Cast: Matt Johnson, Owen Williams, Andy Appelle, Jared Raab, Josh Boles, Ray James, Sharon Belle, Krista Madison, Joe J. Thomas

It’s 1967 and the US space programme is focused entirely on getting a man on the moon by the end of the decade, and in doing so, honouring a promise made by President John F. Kennedy in 1962, and stealing a march on the Soviet Union. When the CIA discovers that secrets about the space programme are finding their way to the Russians, they launch Operstion Zipper, an attempt at finding the mole within NASA. When recent CIA recruit Matt Johnson hears that the CIA is planning to send an agent who will be pretending to be a scientist – something Johnson believes would be doomed to failure – he manages to convince his boss, Director Brackett (James), to send himself and three other new recruits (Williams, Appelle, Raab) along to NASA posing as a documentary movie crew. The initial stages of their investigation reveals a startling truth: NASA won’t be able to put a man on the moon until 1971 at the earliest. This gives Johnson an idea: what if footage of the proposed moon landing could be fabricated, and broadcast as if it had really happened…?

— DATA SECTION —
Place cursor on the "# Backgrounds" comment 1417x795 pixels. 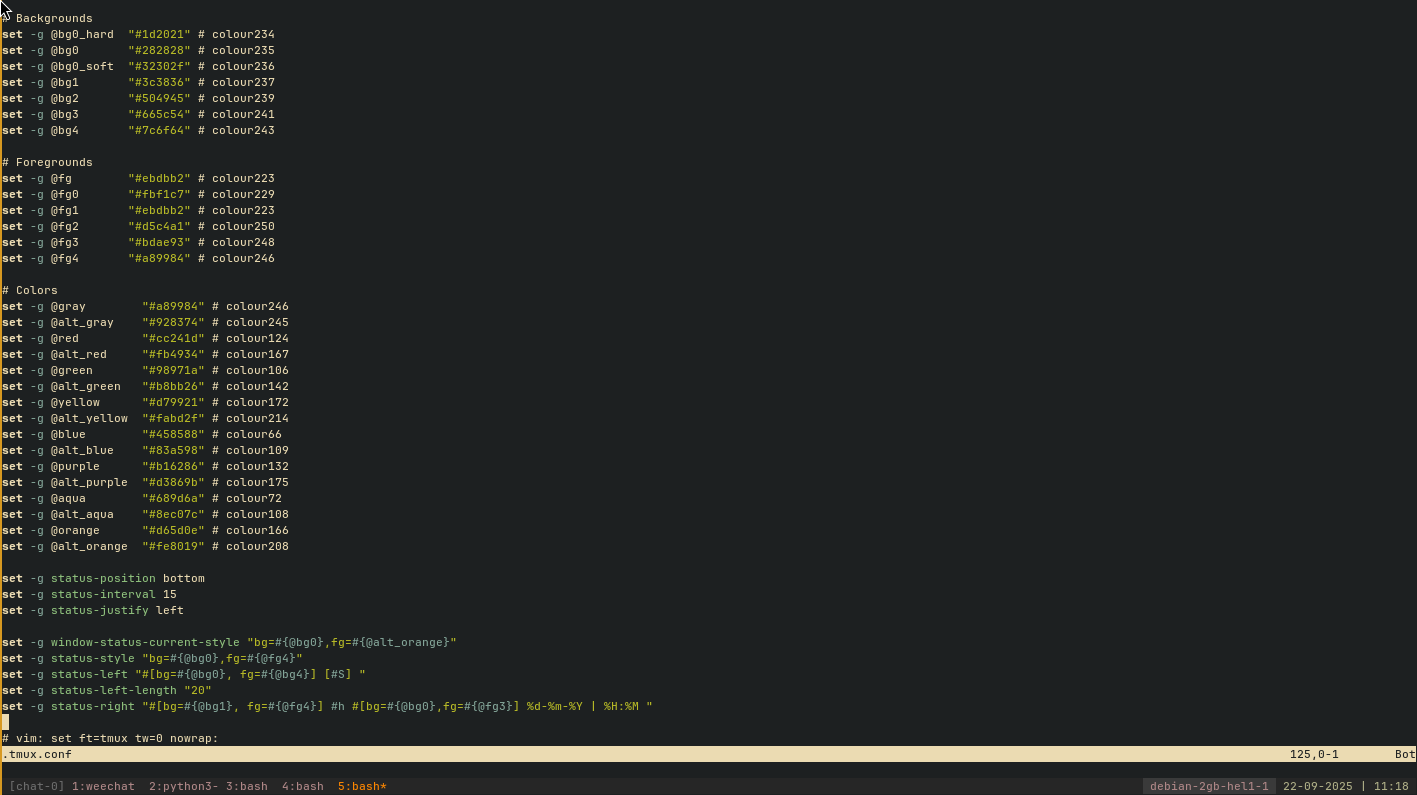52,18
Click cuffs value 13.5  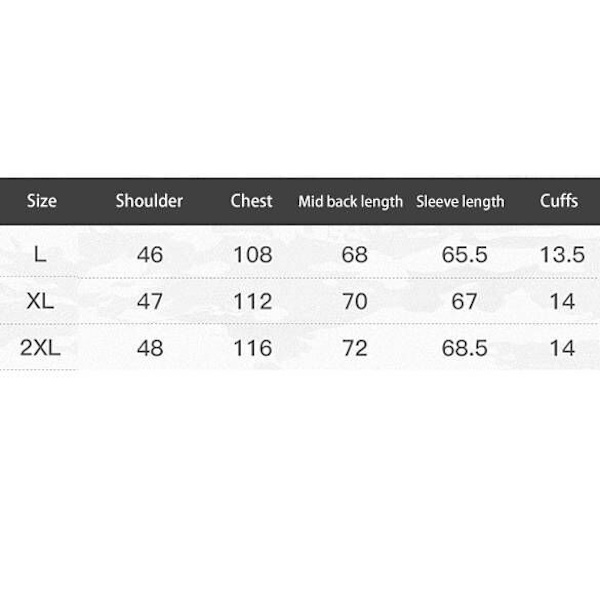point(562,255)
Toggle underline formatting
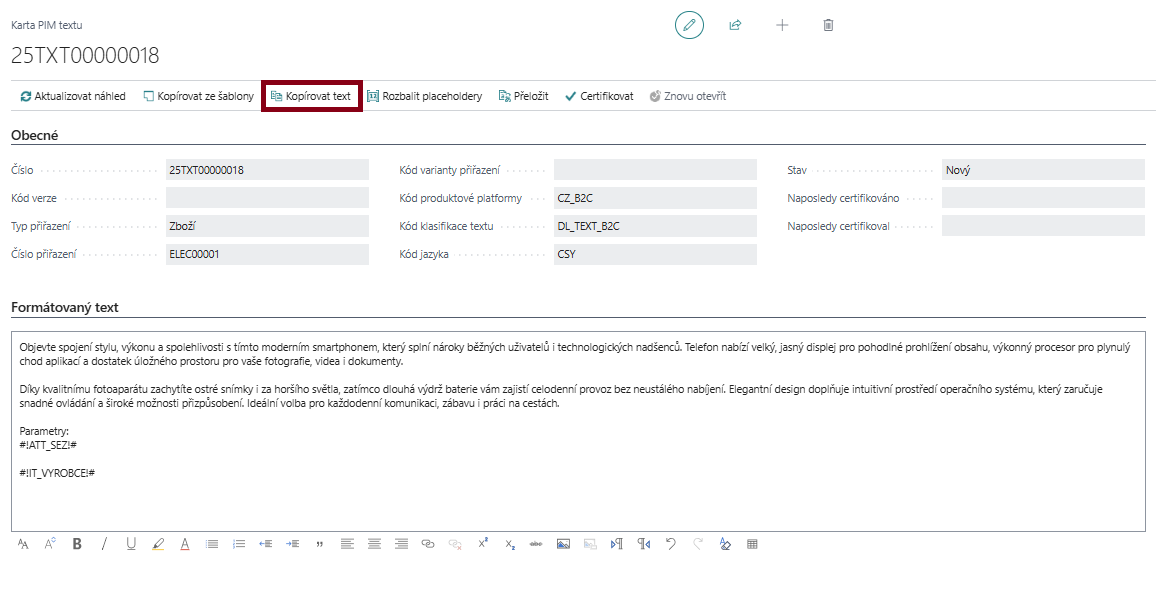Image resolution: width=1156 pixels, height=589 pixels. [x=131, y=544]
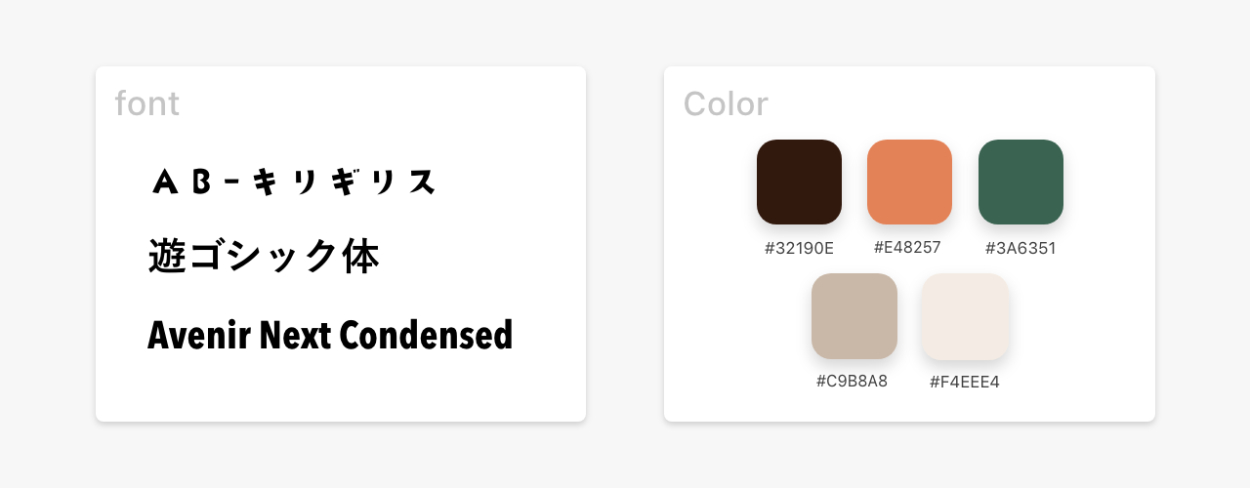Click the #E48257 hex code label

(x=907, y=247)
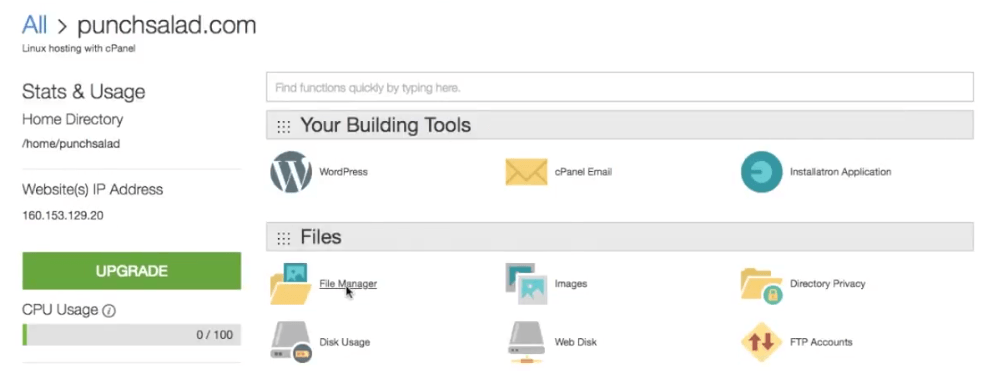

— WRITTEN TASKS —
**A.** List every year that the film synopsis mentions.
**B.** Do these statements agree with the film synopsis? For each one, answer yes or no and quote the words that decide it. (i) President John F. Kennedy made his promise in 1962. (ii) Johnson and the other recruits go to NASA posing as scientists. (iii) The investigation finds that NASA can put a man on the moon by 1969.
**C.** Carry on the film synopsis about the CIA recruits at NASA from the point where it stops.

— ANSWERS TO EACH TASK —
**A.** 1967, 1962, 1971

**B.**
(i) Yes: "honouring a promise made by President John F. Kennedy in 1962"
(ii) No: "posing as a documentary movie crew"
(iii) No: "NASA won’t be able to put a man on the moon until 1971 at the earliest"

**C.**
By now, most of us will be aware of the conspiracy theory that the US faked the Apollo 11 moon landing, and that it was all shot in a studio somewhere. Capricorn One (1978) switched the moon for Mars, while in Moonwalkers (2015), Stanley Kubrick is approached to shoot the moon landing by a CIA agent. Operation Avalanche uses the notion of Kubrick’s involvement as well (and includes a shot that is technically very impressive for such a low budget movie), but in the end, takes a very different route in telling its somewhat laboured story. As a concept, Johnson and co-writer Boles’s take on things is a little off-kilter, with Johnson able to pull the wool over the eyes of his colleagues way too easily (he lies to them when he tells them Brackett has agreed to their shooting the moon landing as real). He’s also able to manufacture the “moon landing” so anonymously that when it looks as if either the Russians or the CIA themselves are monitoring his activity, he’s still able to bury the supporting evidence of what he’s done in a field – in broad daylight. Overall, these are minor issues, but when the movie takes a darker turn in the final third, a lot more reveal themselves.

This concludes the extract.